The state’s reported seven-day average testing positivity rate was beneath 5% for the 19th straight day. However, Johns Hopkins University’s coronavirus resource center has Maryland’s rolling positivity rate at 5.61% through Monday’s data, making it one of 32 states that Hopkins notes has a rate over 5%. The World Health Organization recommends 14 straight days with positivity rates of 5% or lower before governments begin easing virus-related restrictions.
The difference in Hopkins’ positivity-rate figure and the state’s comes from the data used in the calculations. Maryland officials calculate the positivity rate as the number of positive tests divided by total testing volume over a seven-day period. Rather than the total testing volume, Hopkins uses the number of people tested, the combination of new cases and the number of people who tested negative.

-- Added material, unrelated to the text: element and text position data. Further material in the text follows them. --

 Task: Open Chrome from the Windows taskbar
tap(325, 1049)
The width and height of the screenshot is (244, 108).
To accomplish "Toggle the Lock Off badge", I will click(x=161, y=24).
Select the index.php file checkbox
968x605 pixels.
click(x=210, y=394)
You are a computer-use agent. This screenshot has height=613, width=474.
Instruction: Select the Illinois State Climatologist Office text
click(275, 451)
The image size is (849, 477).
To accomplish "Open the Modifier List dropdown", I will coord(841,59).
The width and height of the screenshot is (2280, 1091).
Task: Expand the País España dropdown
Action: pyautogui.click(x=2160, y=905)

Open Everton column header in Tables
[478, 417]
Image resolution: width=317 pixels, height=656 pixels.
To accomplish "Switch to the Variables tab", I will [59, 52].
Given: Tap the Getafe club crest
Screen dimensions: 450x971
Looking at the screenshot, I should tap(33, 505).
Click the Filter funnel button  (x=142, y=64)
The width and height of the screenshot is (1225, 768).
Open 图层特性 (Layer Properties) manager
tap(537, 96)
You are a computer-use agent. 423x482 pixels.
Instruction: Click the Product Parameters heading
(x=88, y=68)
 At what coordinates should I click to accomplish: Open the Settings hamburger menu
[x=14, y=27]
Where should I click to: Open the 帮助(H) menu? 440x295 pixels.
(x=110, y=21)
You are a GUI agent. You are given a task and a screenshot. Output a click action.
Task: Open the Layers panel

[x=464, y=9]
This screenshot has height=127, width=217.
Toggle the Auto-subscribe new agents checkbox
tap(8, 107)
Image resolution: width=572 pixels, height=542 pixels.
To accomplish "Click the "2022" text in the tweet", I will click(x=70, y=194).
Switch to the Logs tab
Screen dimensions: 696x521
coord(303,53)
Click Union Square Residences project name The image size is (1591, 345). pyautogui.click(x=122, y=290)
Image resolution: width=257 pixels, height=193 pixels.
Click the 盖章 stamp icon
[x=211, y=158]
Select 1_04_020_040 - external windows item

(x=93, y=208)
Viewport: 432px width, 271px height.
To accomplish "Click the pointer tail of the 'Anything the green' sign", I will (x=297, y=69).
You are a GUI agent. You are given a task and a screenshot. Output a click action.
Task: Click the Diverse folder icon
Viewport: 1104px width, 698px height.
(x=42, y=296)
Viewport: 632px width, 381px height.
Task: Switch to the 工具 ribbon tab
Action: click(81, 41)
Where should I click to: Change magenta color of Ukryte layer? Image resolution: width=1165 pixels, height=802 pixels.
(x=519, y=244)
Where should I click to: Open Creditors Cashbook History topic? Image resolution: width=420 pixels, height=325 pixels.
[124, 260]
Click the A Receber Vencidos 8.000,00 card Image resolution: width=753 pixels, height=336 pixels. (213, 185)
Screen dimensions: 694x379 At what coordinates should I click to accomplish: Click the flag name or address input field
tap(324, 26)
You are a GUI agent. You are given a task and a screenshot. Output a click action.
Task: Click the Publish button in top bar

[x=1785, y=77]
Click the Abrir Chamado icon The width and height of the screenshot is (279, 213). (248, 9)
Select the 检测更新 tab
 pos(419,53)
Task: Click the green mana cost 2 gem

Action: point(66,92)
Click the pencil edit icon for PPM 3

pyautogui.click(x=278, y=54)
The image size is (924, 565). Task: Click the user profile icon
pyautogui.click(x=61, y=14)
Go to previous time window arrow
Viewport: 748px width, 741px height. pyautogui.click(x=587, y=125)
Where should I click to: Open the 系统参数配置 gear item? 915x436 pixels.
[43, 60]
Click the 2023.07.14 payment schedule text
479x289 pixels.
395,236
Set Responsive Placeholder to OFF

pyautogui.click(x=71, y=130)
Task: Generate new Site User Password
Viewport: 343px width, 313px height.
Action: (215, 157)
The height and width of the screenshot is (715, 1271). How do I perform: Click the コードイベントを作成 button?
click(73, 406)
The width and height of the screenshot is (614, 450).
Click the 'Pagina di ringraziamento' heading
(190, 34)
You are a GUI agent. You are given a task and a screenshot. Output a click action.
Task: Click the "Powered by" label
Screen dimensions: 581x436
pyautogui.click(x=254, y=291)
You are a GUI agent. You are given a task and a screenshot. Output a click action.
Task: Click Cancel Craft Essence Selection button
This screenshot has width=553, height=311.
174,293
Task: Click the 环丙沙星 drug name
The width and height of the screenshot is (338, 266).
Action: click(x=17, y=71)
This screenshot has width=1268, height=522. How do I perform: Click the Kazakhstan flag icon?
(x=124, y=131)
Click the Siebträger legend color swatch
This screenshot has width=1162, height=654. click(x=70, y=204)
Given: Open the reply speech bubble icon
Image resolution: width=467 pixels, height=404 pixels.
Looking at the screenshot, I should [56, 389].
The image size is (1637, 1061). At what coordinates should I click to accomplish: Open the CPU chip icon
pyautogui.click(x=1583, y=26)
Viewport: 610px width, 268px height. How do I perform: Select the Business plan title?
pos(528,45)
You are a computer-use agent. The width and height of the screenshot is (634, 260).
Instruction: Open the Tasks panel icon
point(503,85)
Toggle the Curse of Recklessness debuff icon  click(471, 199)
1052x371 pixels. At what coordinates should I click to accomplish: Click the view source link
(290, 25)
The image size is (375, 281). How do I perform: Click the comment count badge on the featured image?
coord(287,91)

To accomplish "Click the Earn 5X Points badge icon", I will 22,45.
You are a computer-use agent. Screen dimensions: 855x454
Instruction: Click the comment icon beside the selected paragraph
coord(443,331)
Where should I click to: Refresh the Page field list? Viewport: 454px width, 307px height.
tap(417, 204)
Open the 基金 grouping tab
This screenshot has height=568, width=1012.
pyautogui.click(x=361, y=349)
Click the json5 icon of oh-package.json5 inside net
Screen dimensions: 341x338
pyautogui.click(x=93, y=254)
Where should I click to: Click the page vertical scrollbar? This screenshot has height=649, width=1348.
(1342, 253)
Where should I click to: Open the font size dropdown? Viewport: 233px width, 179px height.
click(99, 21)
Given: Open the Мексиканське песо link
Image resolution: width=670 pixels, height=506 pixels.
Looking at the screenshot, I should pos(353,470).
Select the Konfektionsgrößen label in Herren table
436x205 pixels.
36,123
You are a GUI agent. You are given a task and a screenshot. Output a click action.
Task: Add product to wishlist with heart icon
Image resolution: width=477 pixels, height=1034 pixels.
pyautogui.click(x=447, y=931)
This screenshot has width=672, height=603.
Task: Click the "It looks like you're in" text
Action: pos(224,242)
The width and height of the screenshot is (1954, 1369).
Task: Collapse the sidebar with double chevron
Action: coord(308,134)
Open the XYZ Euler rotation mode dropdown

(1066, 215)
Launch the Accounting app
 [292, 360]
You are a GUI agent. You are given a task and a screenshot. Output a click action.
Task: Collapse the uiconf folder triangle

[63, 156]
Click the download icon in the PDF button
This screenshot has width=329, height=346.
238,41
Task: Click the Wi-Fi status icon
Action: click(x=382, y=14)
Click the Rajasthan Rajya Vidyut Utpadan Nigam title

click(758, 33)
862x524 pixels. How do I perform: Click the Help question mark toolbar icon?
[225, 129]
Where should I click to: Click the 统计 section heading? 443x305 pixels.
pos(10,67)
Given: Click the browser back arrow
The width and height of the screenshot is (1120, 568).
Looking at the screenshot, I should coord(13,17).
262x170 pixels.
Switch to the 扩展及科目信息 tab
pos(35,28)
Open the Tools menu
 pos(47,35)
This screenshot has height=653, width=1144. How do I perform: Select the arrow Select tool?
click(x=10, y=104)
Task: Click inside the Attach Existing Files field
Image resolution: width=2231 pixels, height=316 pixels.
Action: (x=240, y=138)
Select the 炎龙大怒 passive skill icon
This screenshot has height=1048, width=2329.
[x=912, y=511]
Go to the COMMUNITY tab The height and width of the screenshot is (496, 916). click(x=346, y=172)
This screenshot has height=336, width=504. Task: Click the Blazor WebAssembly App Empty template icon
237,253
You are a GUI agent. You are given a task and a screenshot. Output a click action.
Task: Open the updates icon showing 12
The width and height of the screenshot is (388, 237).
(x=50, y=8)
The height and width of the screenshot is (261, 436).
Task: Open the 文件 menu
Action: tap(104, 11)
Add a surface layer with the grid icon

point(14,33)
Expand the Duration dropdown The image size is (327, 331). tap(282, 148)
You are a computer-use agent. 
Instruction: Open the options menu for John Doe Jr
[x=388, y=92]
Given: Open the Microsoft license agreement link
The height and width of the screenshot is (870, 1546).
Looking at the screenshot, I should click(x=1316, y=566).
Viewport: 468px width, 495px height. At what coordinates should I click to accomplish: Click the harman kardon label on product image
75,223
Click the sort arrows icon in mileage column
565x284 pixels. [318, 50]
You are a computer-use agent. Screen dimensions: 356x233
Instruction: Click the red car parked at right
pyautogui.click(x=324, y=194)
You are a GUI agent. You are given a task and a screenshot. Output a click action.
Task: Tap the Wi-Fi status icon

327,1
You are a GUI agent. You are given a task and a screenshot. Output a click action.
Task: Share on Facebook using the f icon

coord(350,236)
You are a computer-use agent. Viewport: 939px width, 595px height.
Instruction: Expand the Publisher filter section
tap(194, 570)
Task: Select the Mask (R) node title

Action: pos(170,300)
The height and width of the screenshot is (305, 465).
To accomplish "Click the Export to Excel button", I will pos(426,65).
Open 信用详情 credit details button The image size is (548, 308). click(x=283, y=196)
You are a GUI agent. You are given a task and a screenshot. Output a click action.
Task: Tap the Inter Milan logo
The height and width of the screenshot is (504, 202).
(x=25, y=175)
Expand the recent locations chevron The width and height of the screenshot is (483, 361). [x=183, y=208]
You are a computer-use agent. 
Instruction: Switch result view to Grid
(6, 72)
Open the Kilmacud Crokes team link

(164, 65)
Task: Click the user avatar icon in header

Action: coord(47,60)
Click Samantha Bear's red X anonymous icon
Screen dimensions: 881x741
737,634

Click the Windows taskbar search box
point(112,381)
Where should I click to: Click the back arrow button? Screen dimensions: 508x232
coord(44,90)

Baltimore City (6.23%) and Baltimore County (5.08%) are two of the six Maryland jurisdictions that state officials report as having seven-day positivity rates above 5%, joining Prince George’s (7.10%), Queen Anne’s (6.99%), Charles (5.49%) and Caroline (5.18%) counties. The latter three combine for about 2,200 cases, while Baltimore City, Baltimore County and Prince George’s County rank among the state’s top four jurisdictions in total cases with at least 8,600 each. Prince George’s ranks in the top 30 among counties nationally with 19,956 confirmed cases.
Maryland has reported at least 9,000 test results every day of July, with Tuesday’s 15,415 tests representing the state’s fifth-highest single-day total during the pandemic. The state has performed about 834,000 tests on more than 666,000 people, with 11% of those tested getting a positive result.
With 415 current hospitalizations — 29 more patients than reported Monday — the state’s streak of four consecutive days with fewer than 400 patients hospitalized because of the virus came to an end.